Sin dejar de golpear (¿para qué demonios golpeaba una correa el urso ese?) observó a Felipe que había cerrado la puerta y lo miraba a su vez sin quitarse el cigarrillo de la boca y con las dos manos en los bolsillos del blue-jeans. Se quedaron así un momento, estudiándose. La serpiente dio un último brinco se oyó el golpe opaco de la maza en la correa (la estaba ablandando, sería para hacerse un cinturón ancho que le fajara la panza, seguro que era eso), y después bajó hasta quedar inmóvil al borde de la mesa.

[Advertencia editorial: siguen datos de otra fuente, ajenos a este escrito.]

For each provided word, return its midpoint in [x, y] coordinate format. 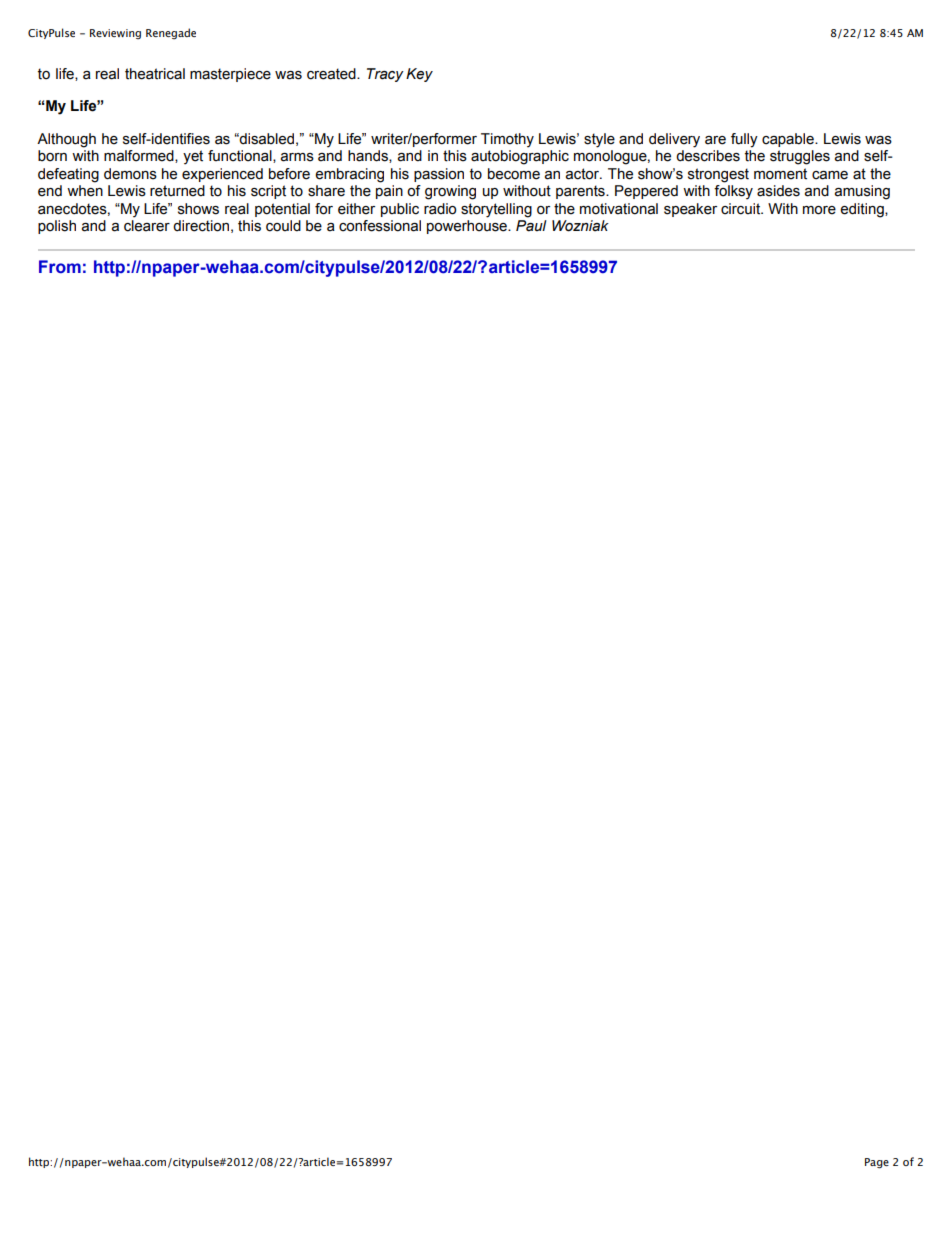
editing [863, 210]
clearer [147, 226]
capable [789, 140]
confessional [380, 226]
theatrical [155, 74]
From [60, 266]
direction [201, 226]
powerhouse [468, 227]
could [283, 226]
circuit [742, 209]
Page [877, 1163]
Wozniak [580, 226]
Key [419, 75]
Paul [531, 226]
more [819, 210]
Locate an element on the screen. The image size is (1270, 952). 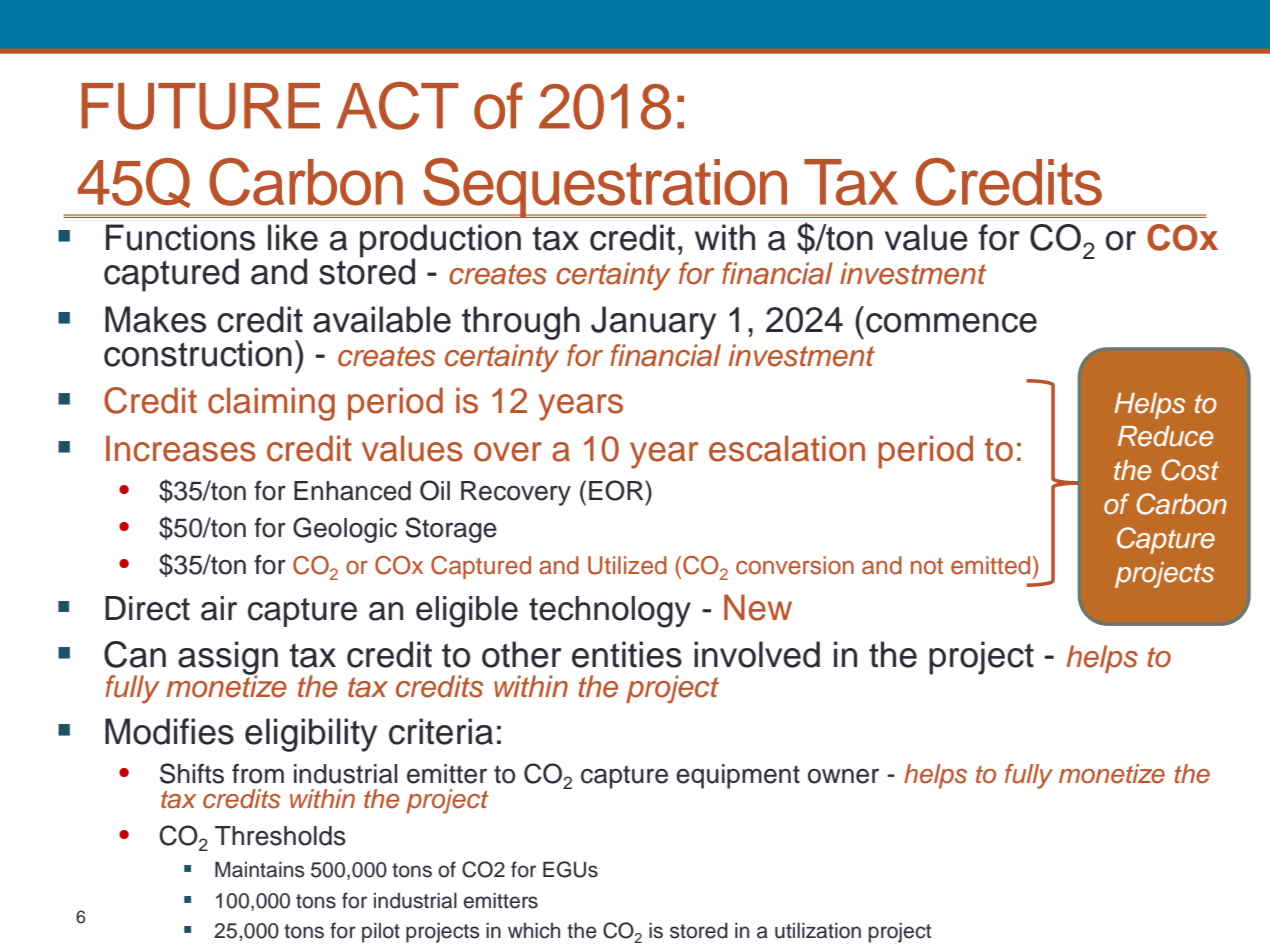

– Hola -dijo Felipe. Le entraba el humo del Camel en los ojos, y apenas tuvo tiempo de quitarse el cigarrillo y estornudar. Por un segundo vio todo turbio a través de las lágrimas. Cigarrillo de mierda, cuándo iba a aprender a fumar sin sacárselo de la boca.

El marinero seguía mirándolo con una semi-sonrisa en los gruesos labios. Parecía encontrar divertido que a Felipe le lloraran los ojos por culpa del humo. Empezó a arrollar despacio la correa; sus enormes manos se movían como arañas peludas. Siguió doblando y sujetando la correa con una delicadeza casi femenina.

– Hasdala -dijo el marinero.

– Hola -repitió Felipe, perdido el primer impulso y un poco en el aire. Se adelantó un paso, miró los instrumentos que había sobre una mesa de trabajo-. ¿Usted siempre está acá… haciendo esas cosas?

– Sa -dijo el marinero, atando la correa con otra más fina-. Siéntate ahí, si quieres.

– Gracias -dijo Felipe, dándose cuenta de que el hombre acababa de hablarle en un castellano mucho más inteligible que por la tarde-. ¿Ustedes son finlandeses? -preguntó, buscando orientarse.